Marianne Lake will take on a new role and lead the bank's consumer lending business, which includes card services, home lending and auto finance. She will step down as the bank's chief financial officer effective May 1.
She will be succeeded by JPMorgan's current CEO of card services, Jennifer Piepszak, who is now also in the running to lead the bank, when Dimon steps aside.
“I am bursting with pride over those two,” Dimon told FOX Business’ Maria Bartiromo on Thursday. “Marianne Lake is just an exceptional CFO.”
Piepszak will also join Lake as part of the bank’s operating committee of top executives.
“[Piepszak] has been in the financial function all over the company and she’s becoming the new CFO. And like Marianne, she’s got character, and talent, and brains and is trusted by people,” Dimon said.
Dimon said shuffling responsibilities and roles within the operating committee, in a way, is part of the company’s succession plan.
“It is very important, if you are on my board to say, you know, move people around, give them different experiences, seeing what they’re really good at. And so -- so I think it is part of a succession plan that you would see us moving people around, trying something different,” he said.
Dimon, 63, intends to run the largest U.S. bank for at least another five years. He earned praise from investors for leading the bank out of the financial crisis and has spearheaded new investments in education and training programs more recently.

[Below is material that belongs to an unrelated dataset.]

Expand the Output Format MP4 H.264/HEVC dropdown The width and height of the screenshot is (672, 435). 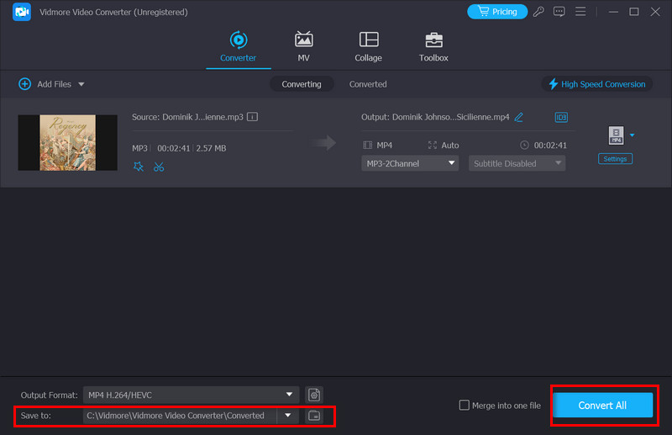click(x=290, y=395)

He also established himself in Washington D.C. as an advocate for business and also chairs the Business Roundtable. Dimon has brushed aside speculation that he is interested in a presidential run down the road.
Speaking to FOX Business, Dimon discussed JPMorgan Chase’s creation of AdvancingCities, a new $500 million program to create greater economic opportunity in cities across the world. Five cities, Chicago, Louisville, Miami, San Diego and Syracuse, will receive $3 million each over five years.

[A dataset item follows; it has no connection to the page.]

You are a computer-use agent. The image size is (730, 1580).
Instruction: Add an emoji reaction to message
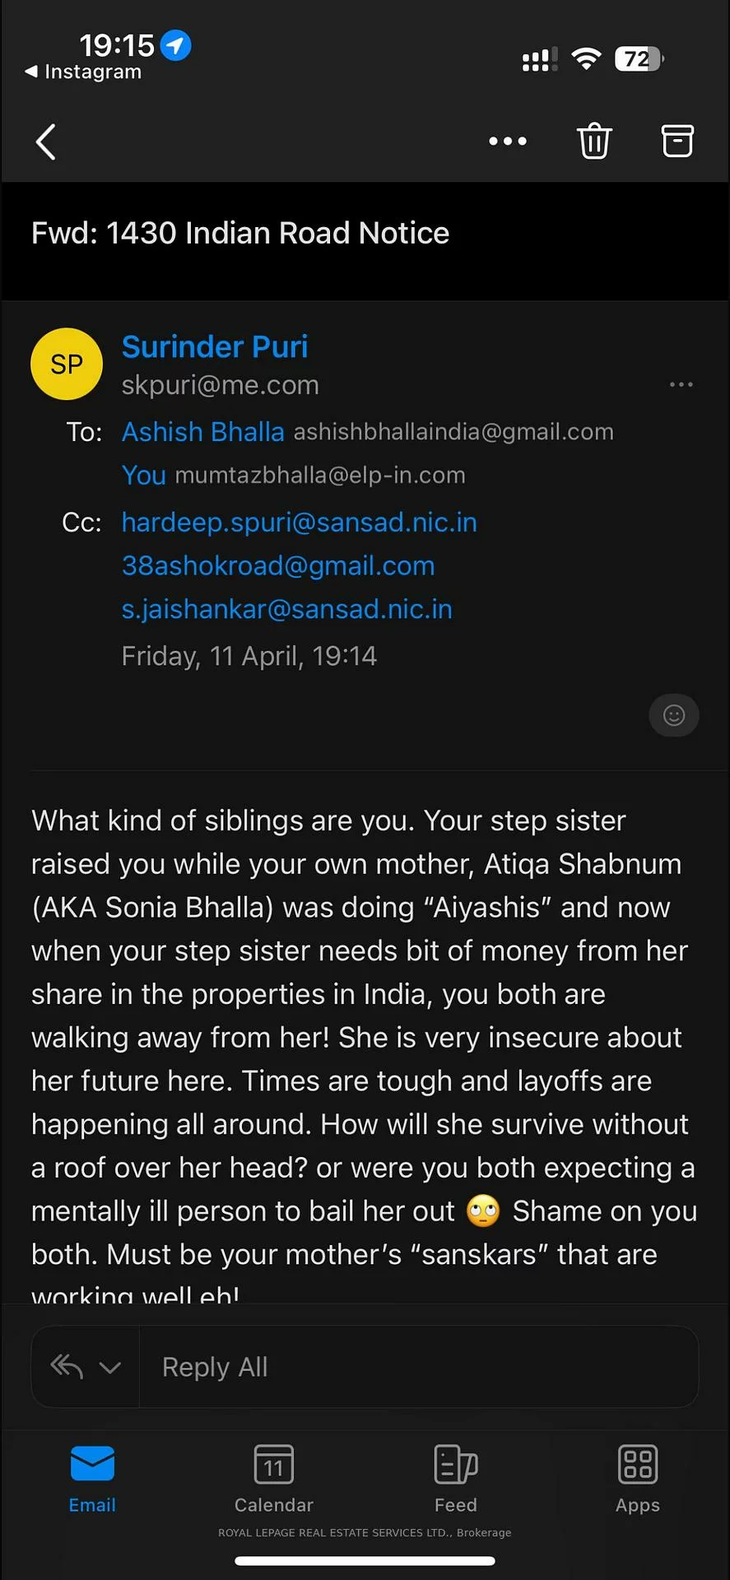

“This particular money is going to a bunch of local non-for-profits who do work skills initiatives in lower and middle income neighborhoods to get kids both jobs and knowledge about jobs, training for jobs and also what they need to do to get -- be successful, Dimon said from Louisville, Kentucky.
Dimon noted that JPMorgan Chase has a big presence in places like Louisville where communities need a lot of help in establishing affordable housing and enhancing its work skills.
“It only really works if local governments, think of the mayor, the schools, civic society, we hear Metro United Way and business leaders come together and say, ‘here’s what we want to do for our community.’”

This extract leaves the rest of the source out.